Abstract
Existing methods for calculating synoptic and meso-alpha scale vertical motion rely on upper air sounding data which confines the calculations to restricted regions of the earth's surface and to sounding times. In this paper a method is proposed which estimates vertical motion up to about 600 mb using only sea level pressure and pressure tendency data. The general approach is to integrate the continuity equation upward from the top of the planetary boundary layer where the vertical motion can, in theory, be estimated from surface data using simple Ekman theory. The free atmosphere divergence is then estimated by interpolating linearly from its surface quasi-geostrophic value, calculated through the quasi-geostrophic vorticity equation evaluated using surface pressure and pressure tendency data, and a zero value at the assumed level of nondivergence taken to be in the middle of the troposphere.

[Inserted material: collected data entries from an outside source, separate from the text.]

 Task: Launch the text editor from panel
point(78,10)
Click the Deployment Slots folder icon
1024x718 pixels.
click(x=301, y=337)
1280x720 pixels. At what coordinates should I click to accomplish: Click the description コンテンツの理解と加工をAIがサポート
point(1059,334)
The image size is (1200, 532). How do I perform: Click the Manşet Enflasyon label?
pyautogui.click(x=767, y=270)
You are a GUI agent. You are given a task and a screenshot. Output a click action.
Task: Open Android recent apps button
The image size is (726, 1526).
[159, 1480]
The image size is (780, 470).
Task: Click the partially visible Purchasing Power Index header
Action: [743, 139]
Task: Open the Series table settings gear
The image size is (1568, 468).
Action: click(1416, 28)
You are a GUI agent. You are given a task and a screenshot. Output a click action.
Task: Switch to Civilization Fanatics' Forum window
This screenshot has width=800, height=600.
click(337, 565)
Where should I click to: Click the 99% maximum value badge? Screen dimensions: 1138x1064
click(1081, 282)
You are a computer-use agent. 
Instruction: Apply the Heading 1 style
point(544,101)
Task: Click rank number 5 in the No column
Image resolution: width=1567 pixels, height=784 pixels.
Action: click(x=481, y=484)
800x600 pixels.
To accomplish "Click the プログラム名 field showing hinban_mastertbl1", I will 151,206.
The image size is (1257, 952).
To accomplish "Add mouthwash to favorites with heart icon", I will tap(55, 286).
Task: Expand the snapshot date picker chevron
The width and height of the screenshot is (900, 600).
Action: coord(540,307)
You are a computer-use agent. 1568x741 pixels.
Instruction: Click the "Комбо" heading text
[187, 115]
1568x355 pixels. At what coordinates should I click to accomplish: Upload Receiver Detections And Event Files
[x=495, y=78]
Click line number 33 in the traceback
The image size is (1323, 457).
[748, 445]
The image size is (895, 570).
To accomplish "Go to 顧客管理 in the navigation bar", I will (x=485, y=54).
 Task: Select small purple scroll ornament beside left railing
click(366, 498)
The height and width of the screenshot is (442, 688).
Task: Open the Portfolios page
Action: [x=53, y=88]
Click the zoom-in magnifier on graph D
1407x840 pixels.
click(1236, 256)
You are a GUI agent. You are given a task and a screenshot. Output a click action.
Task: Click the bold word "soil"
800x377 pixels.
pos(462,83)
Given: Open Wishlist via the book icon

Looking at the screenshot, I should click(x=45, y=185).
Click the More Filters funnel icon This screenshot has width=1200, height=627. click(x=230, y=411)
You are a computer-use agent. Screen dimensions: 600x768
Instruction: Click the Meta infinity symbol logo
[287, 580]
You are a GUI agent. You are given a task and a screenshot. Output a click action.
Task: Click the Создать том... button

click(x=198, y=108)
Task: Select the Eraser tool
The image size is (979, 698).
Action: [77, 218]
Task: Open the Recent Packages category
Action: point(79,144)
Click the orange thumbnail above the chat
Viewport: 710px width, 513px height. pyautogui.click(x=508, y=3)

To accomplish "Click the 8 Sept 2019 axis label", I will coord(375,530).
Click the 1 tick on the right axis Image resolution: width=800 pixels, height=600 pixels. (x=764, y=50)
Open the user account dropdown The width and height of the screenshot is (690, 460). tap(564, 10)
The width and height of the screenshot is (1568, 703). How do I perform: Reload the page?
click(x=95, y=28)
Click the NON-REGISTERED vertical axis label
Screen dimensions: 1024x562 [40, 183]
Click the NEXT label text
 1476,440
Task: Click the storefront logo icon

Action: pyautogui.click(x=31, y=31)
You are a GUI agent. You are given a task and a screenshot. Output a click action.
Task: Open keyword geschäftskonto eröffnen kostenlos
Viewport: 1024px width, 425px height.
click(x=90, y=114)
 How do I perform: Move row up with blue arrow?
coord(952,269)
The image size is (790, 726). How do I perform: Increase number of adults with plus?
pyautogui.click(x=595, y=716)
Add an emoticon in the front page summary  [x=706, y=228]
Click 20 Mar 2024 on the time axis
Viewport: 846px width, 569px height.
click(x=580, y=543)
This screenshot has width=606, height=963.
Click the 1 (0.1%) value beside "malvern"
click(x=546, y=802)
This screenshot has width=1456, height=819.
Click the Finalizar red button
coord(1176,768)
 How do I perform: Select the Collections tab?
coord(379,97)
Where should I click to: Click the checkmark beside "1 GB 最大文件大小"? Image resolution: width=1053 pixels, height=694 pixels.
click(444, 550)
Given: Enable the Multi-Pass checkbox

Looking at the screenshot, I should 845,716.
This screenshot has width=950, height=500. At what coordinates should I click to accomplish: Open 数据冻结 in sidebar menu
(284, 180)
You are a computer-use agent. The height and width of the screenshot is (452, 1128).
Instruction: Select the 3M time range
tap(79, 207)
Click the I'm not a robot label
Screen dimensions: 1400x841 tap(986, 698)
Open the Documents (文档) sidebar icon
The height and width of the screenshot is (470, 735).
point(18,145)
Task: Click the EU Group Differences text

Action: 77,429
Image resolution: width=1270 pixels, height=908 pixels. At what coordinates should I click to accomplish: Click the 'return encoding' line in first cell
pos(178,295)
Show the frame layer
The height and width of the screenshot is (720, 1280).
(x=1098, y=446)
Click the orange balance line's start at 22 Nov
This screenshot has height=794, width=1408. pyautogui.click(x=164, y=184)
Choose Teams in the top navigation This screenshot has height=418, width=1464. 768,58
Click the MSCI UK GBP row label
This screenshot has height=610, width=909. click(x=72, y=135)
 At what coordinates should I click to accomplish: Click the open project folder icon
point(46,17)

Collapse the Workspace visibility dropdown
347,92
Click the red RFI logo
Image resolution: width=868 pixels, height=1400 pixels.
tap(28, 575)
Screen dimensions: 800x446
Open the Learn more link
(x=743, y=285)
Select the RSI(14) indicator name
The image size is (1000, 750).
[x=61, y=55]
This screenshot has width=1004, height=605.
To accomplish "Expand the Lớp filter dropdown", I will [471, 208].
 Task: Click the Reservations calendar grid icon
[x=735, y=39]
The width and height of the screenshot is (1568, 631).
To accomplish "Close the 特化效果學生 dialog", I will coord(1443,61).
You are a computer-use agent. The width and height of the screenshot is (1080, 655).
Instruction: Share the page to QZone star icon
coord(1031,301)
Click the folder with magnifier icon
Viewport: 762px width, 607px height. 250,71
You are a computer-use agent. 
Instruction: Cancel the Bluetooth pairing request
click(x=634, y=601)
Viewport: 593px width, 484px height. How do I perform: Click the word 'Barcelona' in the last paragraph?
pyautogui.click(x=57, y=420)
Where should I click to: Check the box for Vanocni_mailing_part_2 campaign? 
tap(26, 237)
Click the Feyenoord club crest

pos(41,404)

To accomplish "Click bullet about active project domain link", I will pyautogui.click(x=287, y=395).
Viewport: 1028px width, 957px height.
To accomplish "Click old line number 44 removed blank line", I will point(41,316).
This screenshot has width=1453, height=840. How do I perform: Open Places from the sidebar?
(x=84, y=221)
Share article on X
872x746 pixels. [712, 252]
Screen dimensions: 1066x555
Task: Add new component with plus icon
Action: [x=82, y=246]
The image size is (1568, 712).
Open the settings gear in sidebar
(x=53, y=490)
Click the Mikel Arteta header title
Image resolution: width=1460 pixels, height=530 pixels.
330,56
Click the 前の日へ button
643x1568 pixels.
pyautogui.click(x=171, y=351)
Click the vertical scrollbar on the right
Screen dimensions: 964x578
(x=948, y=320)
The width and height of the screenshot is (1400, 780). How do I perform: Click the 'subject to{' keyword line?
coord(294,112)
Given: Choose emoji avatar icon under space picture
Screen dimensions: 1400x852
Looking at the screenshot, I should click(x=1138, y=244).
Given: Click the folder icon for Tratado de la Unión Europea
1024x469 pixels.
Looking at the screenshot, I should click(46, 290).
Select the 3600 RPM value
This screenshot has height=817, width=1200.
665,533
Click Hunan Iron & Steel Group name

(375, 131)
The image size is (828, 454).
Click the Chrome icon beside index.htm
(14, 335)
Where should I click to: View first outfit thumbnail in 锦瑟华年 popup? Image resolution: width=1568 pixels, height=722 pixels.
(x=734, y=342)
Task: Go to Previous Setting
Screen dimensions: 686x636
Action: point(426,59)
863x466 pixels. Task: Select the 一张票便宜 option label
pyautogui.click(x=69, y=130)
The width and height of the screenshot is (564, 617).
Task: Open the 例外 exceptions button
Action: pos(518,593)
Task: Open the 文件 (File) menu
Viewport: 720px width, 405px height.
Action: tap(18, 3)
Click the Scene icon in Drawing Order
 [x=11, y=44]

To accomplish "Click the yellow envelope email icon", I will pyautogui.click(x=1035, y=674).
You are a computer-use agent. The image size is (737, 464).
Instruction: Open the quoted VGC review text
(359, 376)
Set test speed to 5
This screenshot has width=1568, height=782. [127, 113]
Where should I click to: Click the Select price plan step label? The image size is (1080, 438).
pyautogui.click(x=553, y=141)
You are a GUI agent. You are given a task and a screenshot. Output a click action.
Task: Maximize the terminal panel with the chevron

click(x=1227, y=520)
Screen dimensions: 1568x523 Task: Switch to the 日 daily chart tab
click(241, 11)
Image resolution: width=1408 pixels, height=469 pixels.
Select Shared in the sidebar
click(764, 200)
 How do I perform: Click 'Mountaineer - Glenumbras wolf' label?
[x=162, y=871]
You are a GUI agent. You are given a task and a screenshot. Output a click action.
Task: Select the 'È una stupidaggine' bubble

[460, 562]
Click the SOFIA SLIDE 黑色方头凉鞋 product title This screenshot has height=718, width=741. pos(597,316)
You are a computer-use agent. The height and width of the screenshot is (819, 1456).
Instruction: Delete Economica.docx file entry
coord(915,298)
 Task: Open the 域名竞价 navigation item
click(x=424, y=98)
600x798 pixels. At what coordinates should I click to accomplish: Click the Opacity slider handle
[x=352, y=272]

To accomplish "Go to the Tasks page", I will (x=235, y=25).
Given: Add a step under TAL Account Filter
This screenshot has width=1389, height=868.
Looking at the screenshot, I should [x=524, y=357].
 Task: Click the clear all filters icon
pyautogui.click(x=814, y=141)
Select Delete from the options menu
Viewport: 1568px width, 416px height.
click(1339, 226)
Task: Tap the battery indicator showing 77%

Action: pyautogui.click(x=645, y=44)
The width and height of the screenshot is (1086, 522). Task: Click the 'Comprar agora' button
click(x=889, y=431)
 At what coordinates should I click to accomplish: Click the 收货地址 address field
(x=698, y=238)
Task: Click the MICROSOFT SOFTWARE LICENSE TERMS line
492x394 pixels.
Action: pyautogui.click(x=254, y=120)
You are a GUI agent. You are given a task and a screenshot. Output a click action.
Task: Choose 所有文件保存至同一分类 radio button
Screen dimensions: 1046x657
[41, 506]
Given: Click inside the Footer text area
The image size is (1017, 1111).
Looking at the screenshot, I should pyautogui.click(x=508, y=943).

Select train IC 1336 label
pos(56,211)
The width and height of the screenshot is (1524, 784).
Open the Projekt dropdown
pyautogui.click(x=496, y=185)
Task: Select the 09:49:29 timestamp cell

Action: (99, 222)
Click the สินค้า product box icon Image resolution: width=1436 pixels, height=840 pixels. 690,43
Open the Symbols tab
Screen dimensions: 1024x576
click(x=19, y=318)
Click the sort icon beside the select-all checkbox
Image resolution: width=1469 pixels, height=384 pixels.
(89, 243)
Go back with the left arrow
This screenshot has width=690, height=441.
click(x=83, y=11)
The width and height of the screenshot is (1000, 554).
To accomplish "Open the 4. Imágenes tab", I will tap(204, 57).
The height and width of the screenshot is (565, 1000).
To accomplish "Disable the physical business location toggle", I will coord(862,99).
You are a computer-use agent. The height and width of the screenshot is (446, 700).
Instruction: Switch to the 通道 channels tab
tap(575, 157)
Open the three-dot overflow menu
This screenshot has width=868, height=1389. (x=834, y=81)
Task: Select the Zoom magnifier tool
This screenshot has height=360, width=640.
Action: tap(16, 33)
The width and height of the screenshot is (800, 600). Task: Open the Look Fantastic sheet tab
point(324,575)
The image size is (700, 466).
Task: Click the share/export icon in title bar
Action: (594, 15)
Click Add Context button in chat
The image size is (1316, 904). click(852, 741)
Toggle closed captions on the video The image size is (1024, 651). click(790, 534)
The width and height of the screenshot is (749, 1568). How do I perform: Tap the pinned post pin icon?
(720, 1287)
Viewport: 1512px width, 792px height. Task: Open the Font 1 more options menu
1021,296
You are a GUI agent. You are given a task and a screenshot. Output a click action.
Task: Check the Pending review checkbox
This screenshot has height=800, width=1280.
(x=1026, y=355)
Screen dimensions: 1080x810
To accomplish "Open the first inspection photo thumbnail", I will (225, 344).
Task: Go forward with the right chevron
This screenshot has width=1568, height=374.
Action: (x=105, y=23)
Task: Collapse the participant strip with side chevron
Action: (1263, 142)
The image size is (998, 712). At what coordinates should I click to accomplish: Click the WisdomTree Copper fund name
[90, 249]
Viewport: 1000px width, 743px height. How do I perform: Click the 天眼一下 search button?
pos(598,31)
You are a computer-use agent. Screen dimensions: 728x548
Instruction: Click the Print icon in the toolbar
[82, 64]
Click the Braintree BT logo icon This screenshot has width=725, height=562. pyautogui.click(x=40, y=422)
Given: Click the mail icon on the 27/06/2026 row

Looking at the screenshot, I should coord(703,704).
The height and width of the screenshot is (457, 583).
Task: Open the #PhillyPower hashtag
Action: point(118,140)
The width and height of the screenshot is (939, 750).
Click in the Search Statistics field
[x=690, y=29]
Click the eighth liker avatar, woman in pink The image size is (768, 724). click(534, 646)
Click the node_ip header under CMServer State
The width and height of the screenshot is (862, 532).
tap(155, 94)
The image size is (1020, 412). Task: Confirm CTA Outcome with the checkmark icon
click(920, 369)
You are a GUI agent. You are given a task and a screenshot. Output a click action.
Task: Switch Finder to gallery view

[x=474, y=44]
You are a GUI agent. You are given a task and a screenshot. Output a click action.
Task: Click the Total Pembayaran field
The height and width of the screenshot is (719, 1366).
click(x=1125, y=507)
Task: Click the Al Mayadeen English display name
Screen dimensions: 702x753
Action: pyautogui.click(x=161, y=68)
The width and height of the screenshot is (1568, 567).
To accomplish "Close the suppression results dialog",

As an example, the method was applied and partially tested in an atmosphere simulated by a primitive equations forecast model. The results suggest that if the vertical motion at the top of the boundary layer can be reliably specified, the method should be able to provide quantitative information on the vertical motion up to 700 mb with qualitative information available at least up to 500 mb. Since the results in a model atmosphere cannot be considered conclusive, a test with real data is indicated in which care should be taken to assure that non-quasi-geostrophic effects are removed from the pressure and pressure tendency data.